$τ$-Knowledge: Evaluating Conversational Agents over Unstructured Knowledge

Imagine you hire a super-smart, highly trained personal assistant to help you with your bank account. You tell them, "I lost my wallet, please freeze my cards and check for fraud."

In the past, we tested these assistants by giving them a list of tools (like a "Freeze Card" button) and asking them to press the right one. But in the real world, things are messier. Your assistant doesn't just need a button; they need to know where the button is, when to press it, and what rules apply before they press it. They have to read a massive, messy library of 700 different documents (policies, FAQs, internal rules) while talking to you, all while trying to fix your problem.

This paper introduces a new test called τ-Knowledge (Tau-Knowledge) to see if AI agents can actually handle this real-world chaos.

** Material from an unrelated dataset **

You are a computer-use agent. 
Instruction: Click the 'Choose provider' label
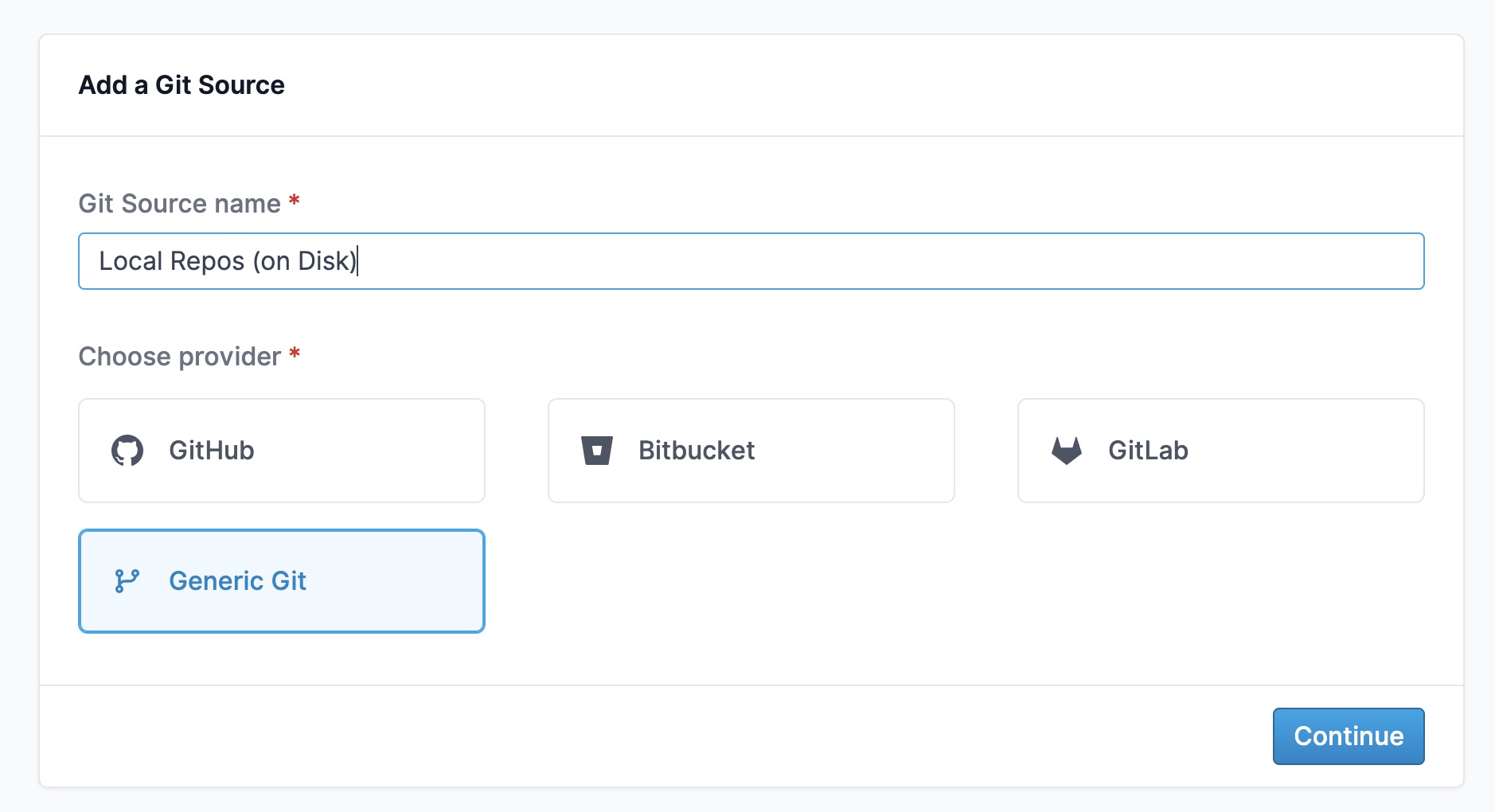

Here is the breakdown using simple analogies:

1. The Problem: The "Blind" Librarian

Imagine your AI agent is a librarian who has been hired to find a specific book in a library with 700 books.

Old Tests: We gave the librarian the book title and asked, "Can you find this?" or "Can you check out this book?" We tested finding the book and checking it out as two separate tasks.
The Real World: In reality, the librarian doesn't know the book titles. They have to wander the aisles, read the spines of 700 books, figure out which one has the rules about "lost wallets," read the fine print, and then decide whether to freeze your card or cancel it. If they pick the wrong book, they might freeze the wrong card or break a rule.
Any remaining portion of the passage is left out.